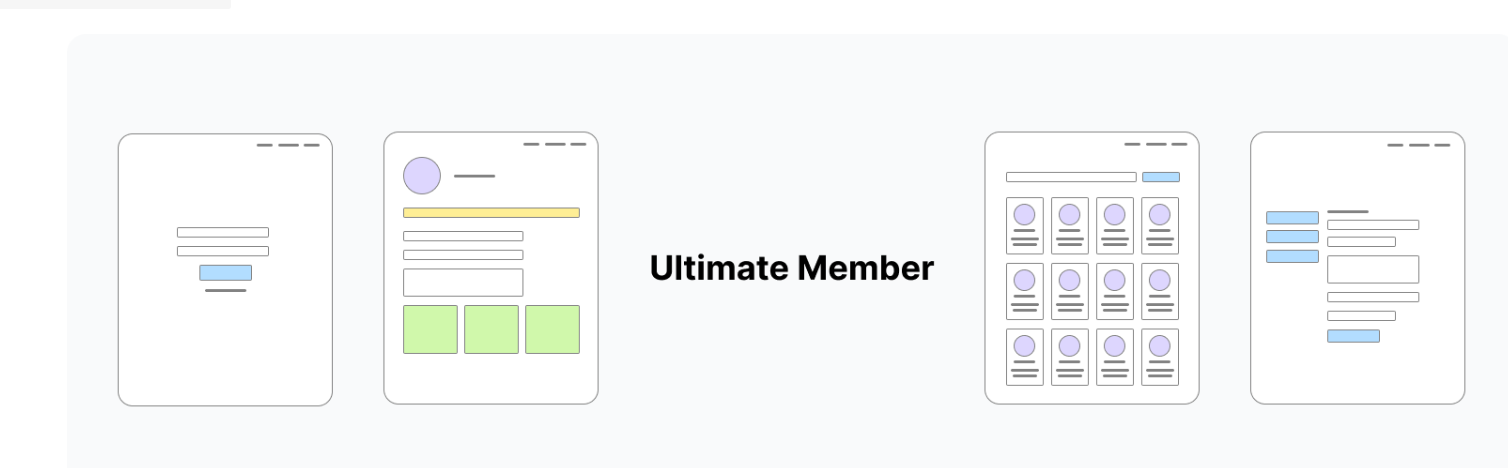This screenshot has height=468, width=1508.
Task: Click the Ultimate Member heading text
Action: coord(792,268)
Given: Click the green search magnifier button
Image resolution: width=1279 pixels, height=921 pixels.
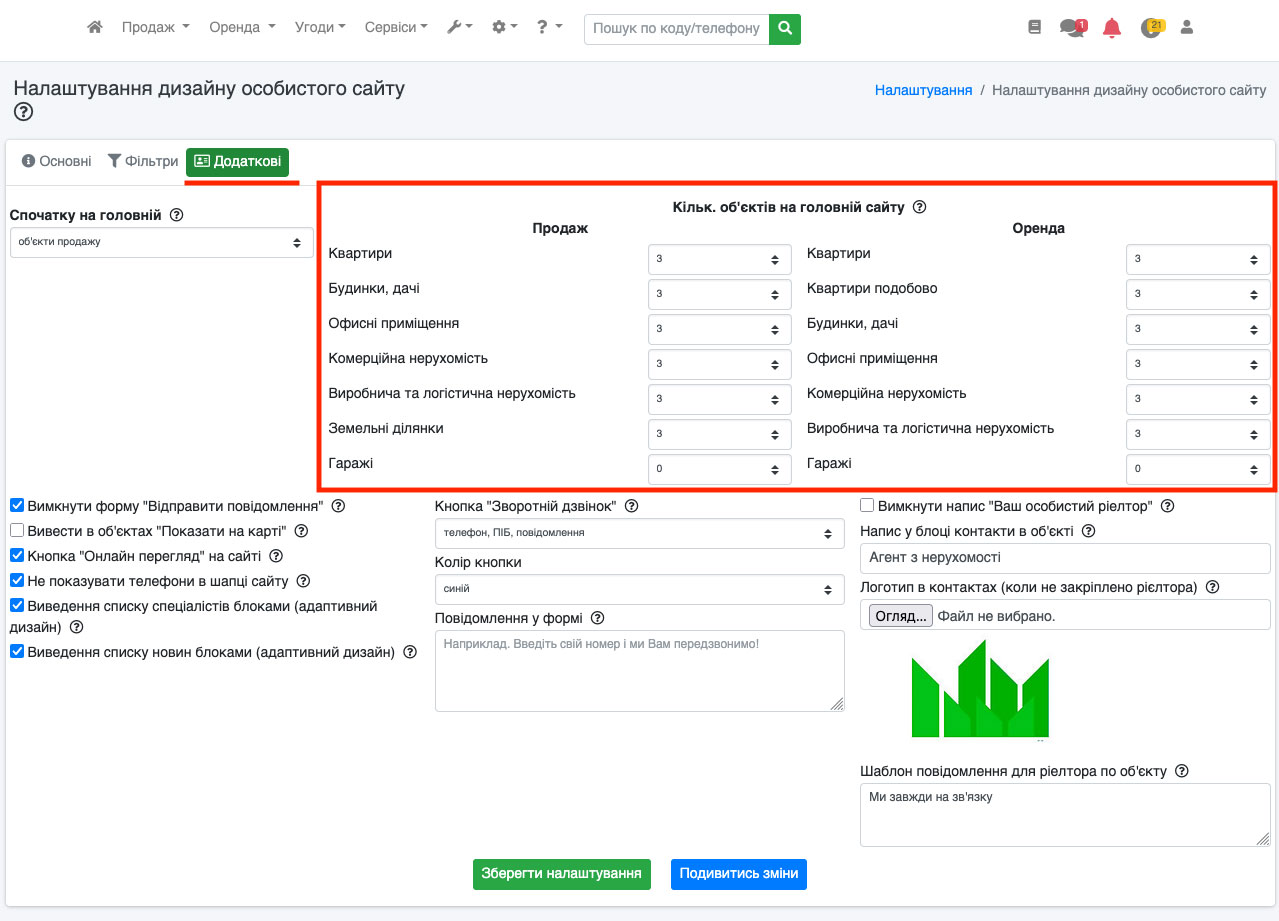Looking at the screenshot, I should click(x=785, y=28).
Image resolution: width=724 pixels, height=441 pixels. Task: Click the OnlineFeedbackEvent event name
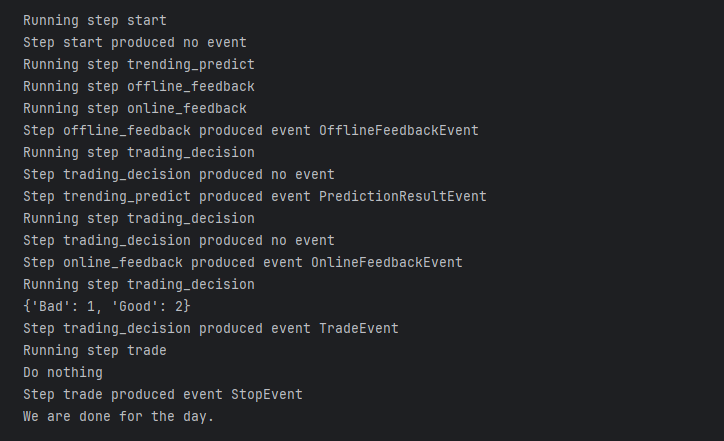tap(387, 262)
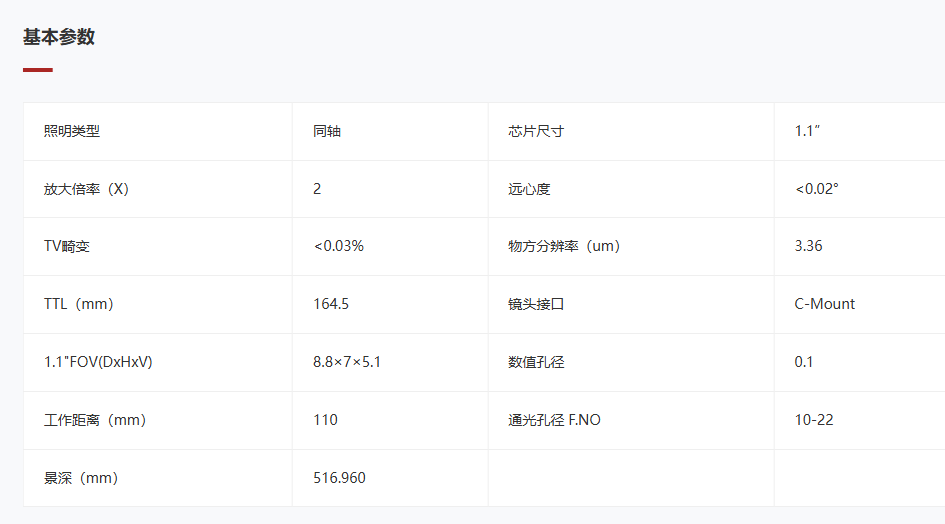945x524 pixels.
Task: Click the 远心度 label cell
Action: pos(631,189)
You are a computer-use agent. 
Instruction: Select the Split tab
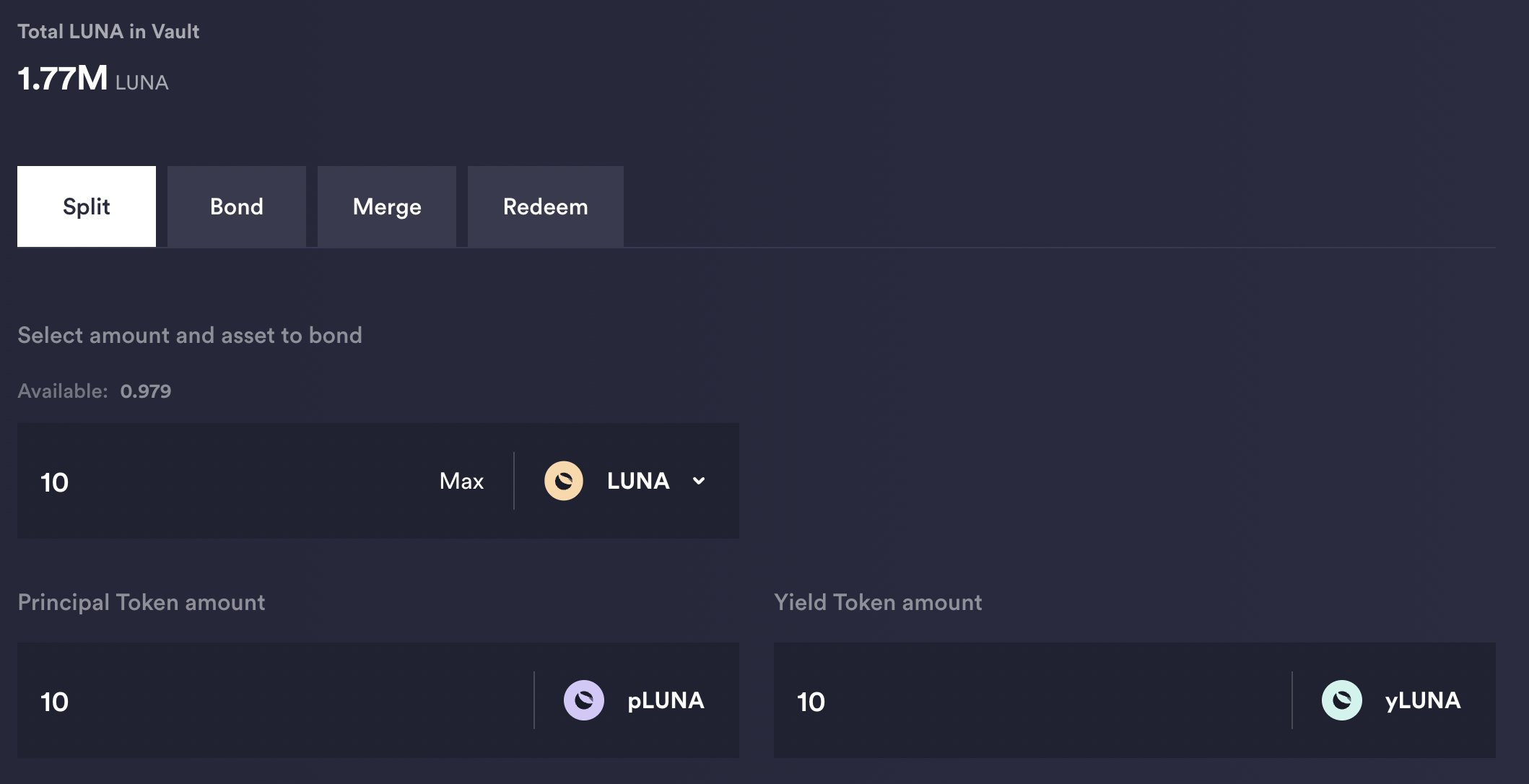click(86, 206)
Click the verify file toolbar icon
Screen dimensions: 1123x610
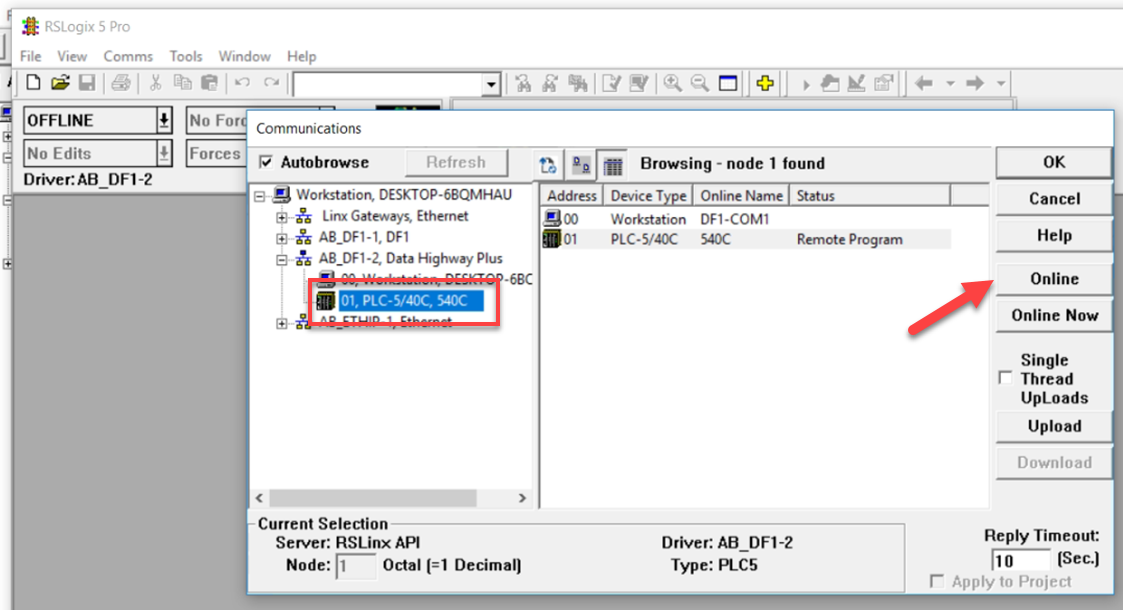click(611, 83)
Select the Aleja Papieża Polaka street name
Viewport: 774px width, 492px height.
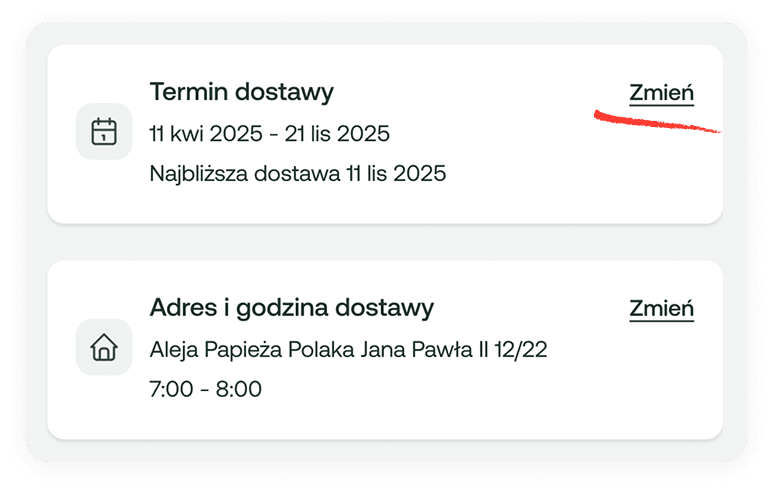[252, 350]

Exercise instructions - The lines wanted run from the line containing "Given: Click the" through the end of the entries; return them exactly, both ends included, and keep pictures out.

Exercise answer -
Given: Click the green search magnifier button
Image resolution: width=1279 pixels, height=921 pixels.
Looking at the screenshot, I should click(x=785, y=28).
Image resolution: width=724 pixels, height=441 pixels. Task: Click the OnlineFeedbackEvent event name
tap(387, 262)
945x524 pixels.
Task: Click the 远心度 label cell
Action: pos(631,189)
You are a computer-use agent. 
Instruction: Select the Split tab
click(86, 206)
Click the verify file toolbar icon
Screen dimensions: 1123x610
click(611, 83)
Select the Aleja Papieża Polaka street name
Viewport: 774px width, 492px height.
[252, 350]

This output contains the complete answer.